There are a number of more basic items that would pertain to evaluation of any scholarly output. We mention items that seem important, but we are not seeking to be comprehensive.

  1. 1.

    Articulate the contribution of your work. How does it compel us to change/update our understanding of the topic you are working on? Where and how does previous research lead us astray? How does your own research overcome the deficiencies or limitations of previous research? Why should we adopt your approach/perspective?

    Passages doing that work would typically appear in the literature review. But it is equally important to develop this discussion in the conclusion, after you have presented your results. How are your findings different/better? Assertions in that mode are effective when they are articulated in dialogue with previous research. It is common – and disappointing – to see concluding sections that have no citations at all. That’s a signal that a manuscript is likely not effectively demonstrating the contribution of one’s research.

  2. 2.

    Be mindful of ‘publication bias’. Having ‘significant’ results (in the statistical and substantive senses) is not the only basis for a claim to publication. Sometimes ‘null’ results are important, especially when evaluating previous research where a different conclusion was reached. A related topic is ‘p-hacking’. If that term is unfamiliar, start with Simmons et al. (2011).

  3. 3.

    Writing effectively in English: Social Indicators Research is an English language journal and as such, we require that submitted manuscripts demonstrate an effective command of the language.
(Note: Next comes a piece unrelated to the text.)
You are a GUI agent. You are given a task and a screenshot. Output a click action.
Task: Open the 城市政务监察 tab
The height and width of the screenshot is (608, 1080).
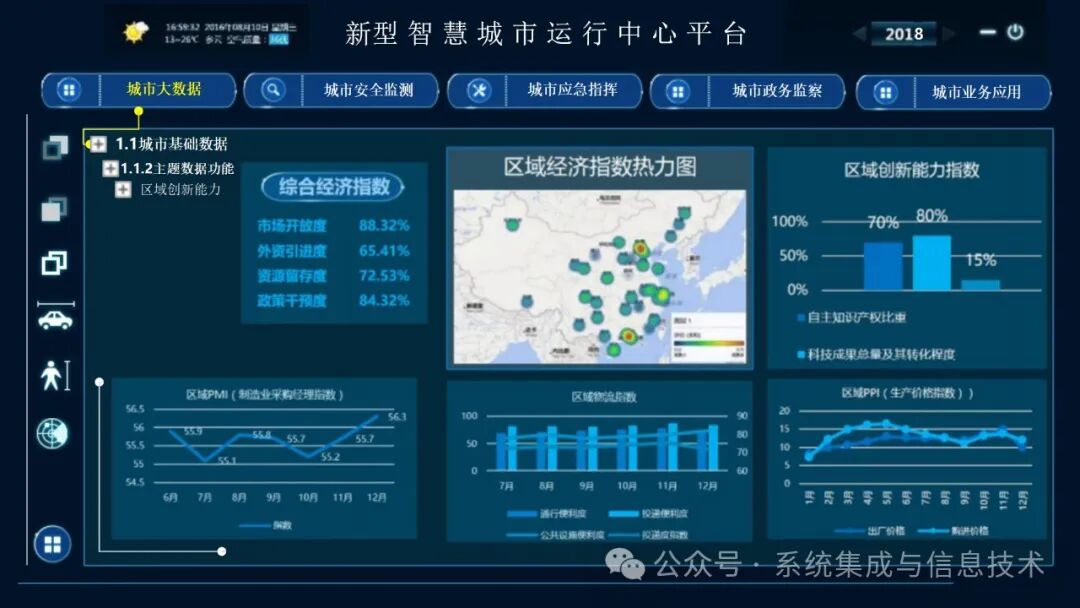[777, 91]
Reviewers are less likely to relate well to a manuscript if the quality of writing does not meet that standard. Manuscripts may be desk rejected if they do not meet this expectation. They wouldn’t fare well in peer review in any event.

  4. 4.

    The journal website has a link to ‘submission guidelines’. One key point: a maximum of 10,000 words (including references) is given, and a manuscript that exceeds this amount more than trivially will likely be rejected on that basis alone.

    For a first submission, we are less concerned about format, especially of references; it isn’t clear why authors should have to reformat the references every time they submit a manuscript to a different journal. Some journals now allow ‘format-free’ initial submissions. We can’t change (or omit) the publisher’s general submission guidelines, but we can de-emphasize them for first submissions.

    For any subsequent submission (following an invitation for revisions and resubmission), manuscripts must be formatted in alignment with the guidelines.

  5. 5.

    Review timelines: given the volume of submissions and the pressure on the peer review system in general, all journals currently struggle to give timely decisions to authors. The conventional expectation of a 3-month review period is rarely met. If you write to ask when you can expect to receive a decision, this is likely the only reply we will be able to give.

7 Conclusion

The guidance articulated here tells authors about the range of issues we hope to see addressed effectively in manuscripts. To apply it effectively, authors might need to explore further, via the references we have provided (and perhaps others as well); on its own, the text here is likely to be insufficient. That assertion applies in particular to the topic of analysis construction and causal interpretation. Additional citations (among the great many we could choose) include Pearl et al. (2016), Pearl and MacKenzie (2018), Gangl (2010), and Morgan and Winship (2007).

Our final point is a gentler one. We hope that the guidance offered here leads to submission of better manuscripts. Since you’ve read this far, you are in a position to consider for yourself whether our assertions are persuasive (and then to choose accordingly). At the same time, we genuinely accept that no research is perfect; all research comes with limitations (whether authors recognize them or not). We will strive not to be dogmatic and stubborn in our own application of the guidance as we evaluate your manuscripts – in part because even if you follow that guidance your research will still be imperfect (as is our own). In addition, for some manuscripts with good potential in general terms, certain deficiencies could be remedied via the review process.